- 860 Okunma
- 0 Yorum
- 0 Beğeni
şeytanın mabedinde altı gün
bütün masalların öldüğü ve umudun tükenmeye başladığı bir zaman yaşıyordu krallığımız ve bütün başlar göğe çevriliydi.beklenen kurtarıcı birtürlü gelmiyor ve o gelmediği sürecede hepimizi aynı son bekliyordu.kurtarıcı hakkında birçok şey anlatılıyordu ama bunlardan pek azının gerçeğe yakın olduğunu söylenebilirdi.her hamile kadın doğum yapana kadar takip ediliyor ve doğan bebek kurtarıcı olup olmadığı anlaşılsın diye anneden alınıyor ve bir mabede kapatılıyordu.çocuk bu mabette altı gün kalıyor ve türlü testlere maruz kalıyor ve bu testlere verdiği tepkiler sonucunda
kurtarıcı olup olmadığı anlaşılıyordu..bu yıllardır,onyıllardır süren lanetli bir rutine dönmüştü ve bebekler annelerine teslim ediliyordu birer birer.

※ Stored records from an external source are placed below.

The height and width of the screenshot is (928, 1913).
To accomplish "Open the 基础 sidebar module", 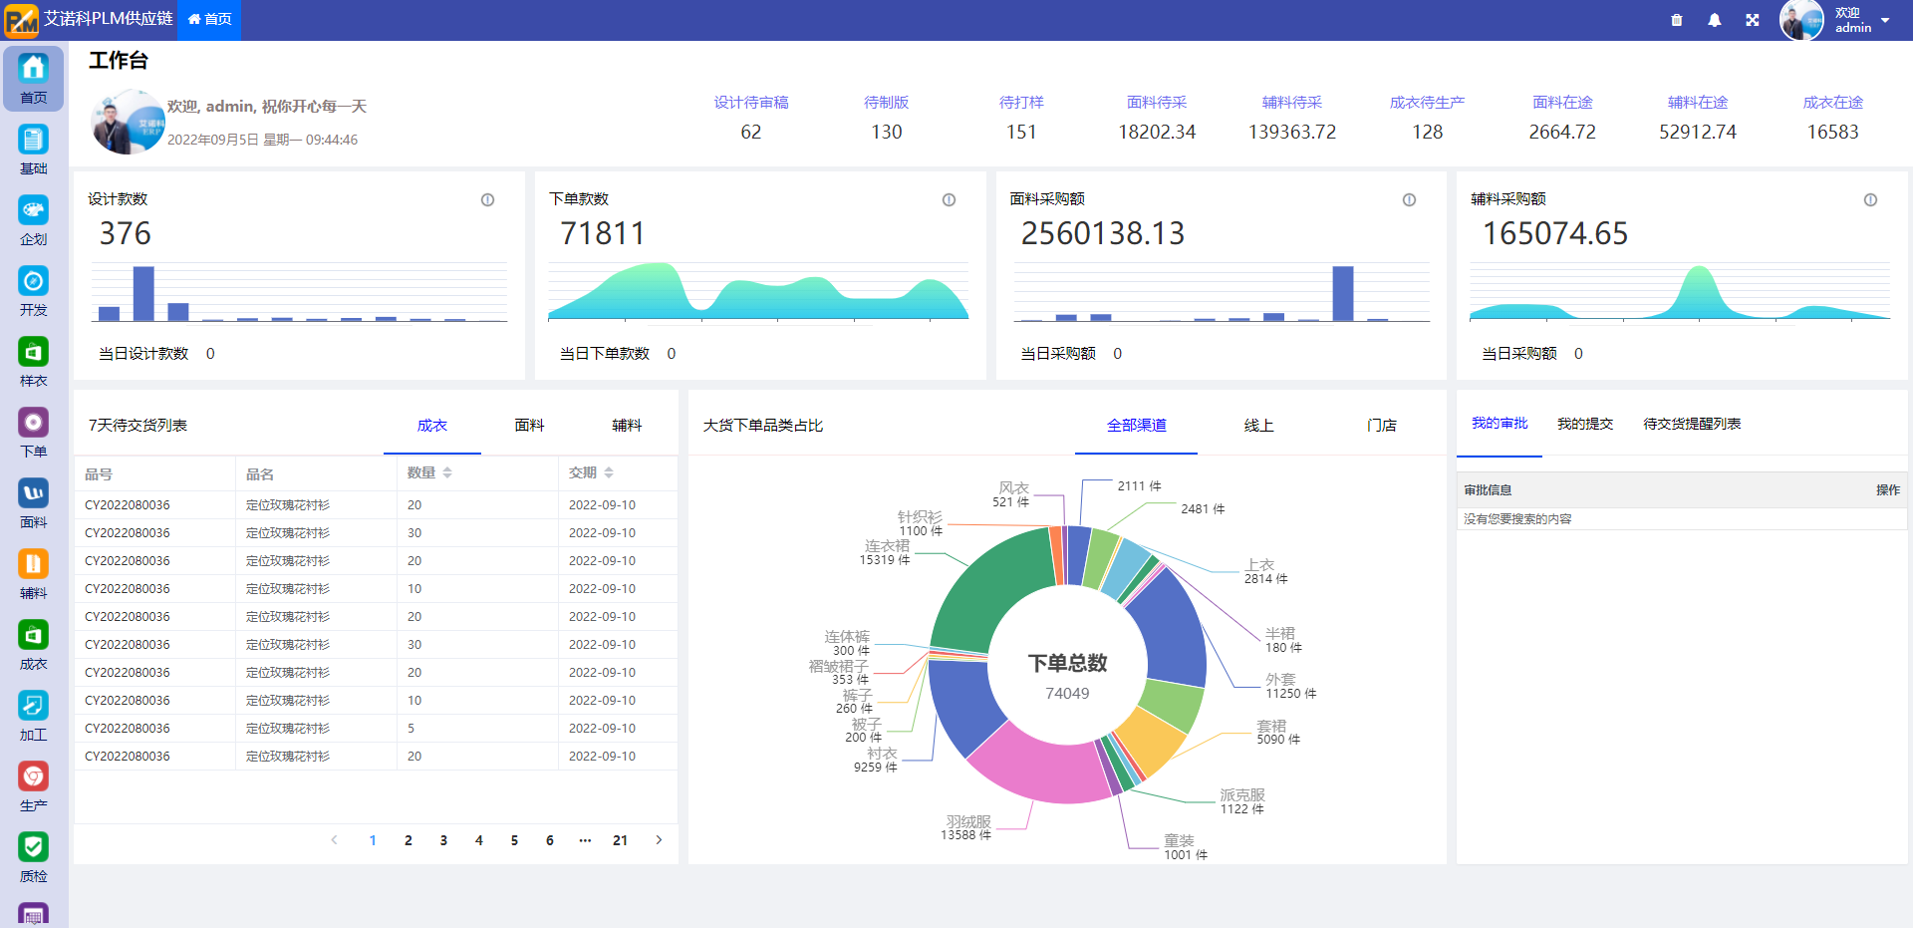I will click(33, 150).
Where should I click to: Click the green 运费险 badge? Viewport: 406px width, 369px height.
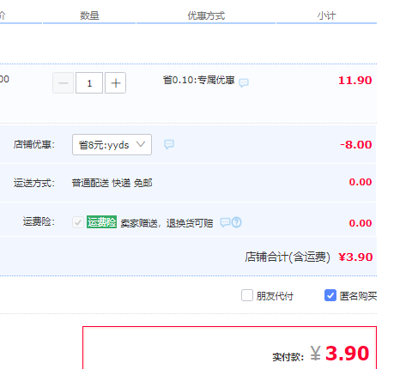pyautogui.click(x=101, y=222)
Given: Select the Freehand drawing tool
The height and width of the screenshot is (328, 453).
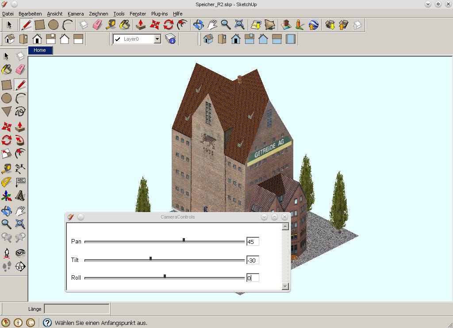Looking at the screenshot, I should (20, 111).
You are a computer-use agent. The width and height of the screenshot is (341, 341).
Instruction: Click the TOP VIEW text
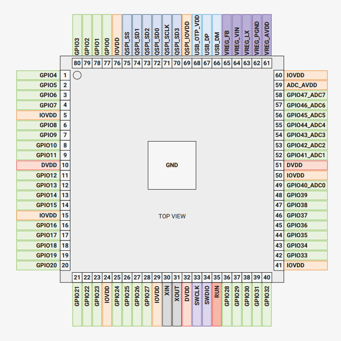pyautogui.click(x=172, y=216)
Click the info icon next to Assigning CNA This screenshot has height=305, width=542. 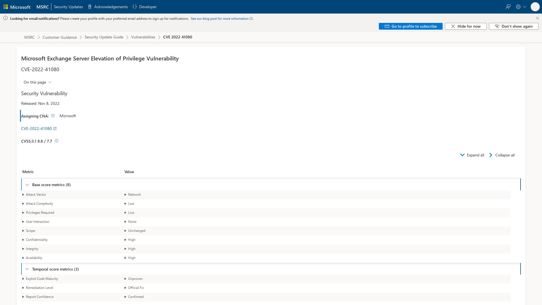tap(53, 115)
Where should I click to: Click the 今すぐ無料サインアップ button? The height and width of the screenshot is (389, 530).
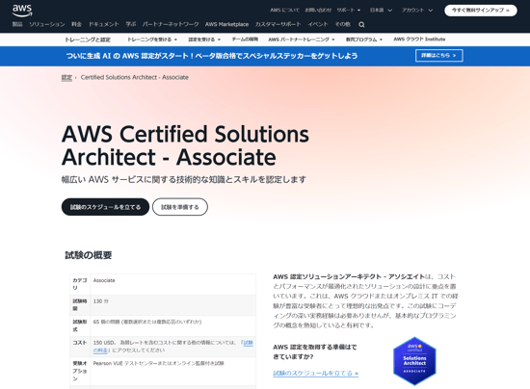pos(480,11)
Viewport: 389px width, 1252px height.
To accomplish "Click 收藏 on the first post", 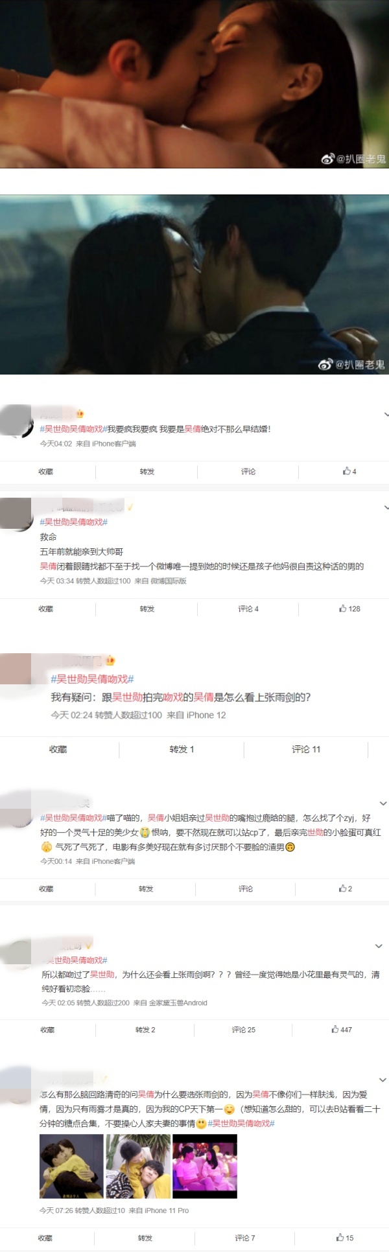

ve birgün herşey değişti..bir bebek doğdu ve mabedin kapıları sımsıkı kapatıldı. bebeği farklı kılan ve ortalığı heyecana veren şey onun alnında duran bir işaretti..aslında bu bir doğum lekesi olabilirdi ama insanlar her şekli bir işaret olarak algılıyorlardı son yıllarda ve bunda pekte haksız sayılmazlardı.bu gerçektende bir işaretti..y,h.d harfleri ilk bakışta seçiliyordu ve bu harfler tuhaf bir biçimde birbirinin içine geçmişti...y,h,d...
***
ilk gün kanlı bedeniyle getirdiler bebeği. halk mabedin kapılarına dolmuştu ve ne gece nede gündüz ayrılmıyorlardı.ama ses yada bir hareketlilik yoktu mabette.ikinci gün sesler duydular.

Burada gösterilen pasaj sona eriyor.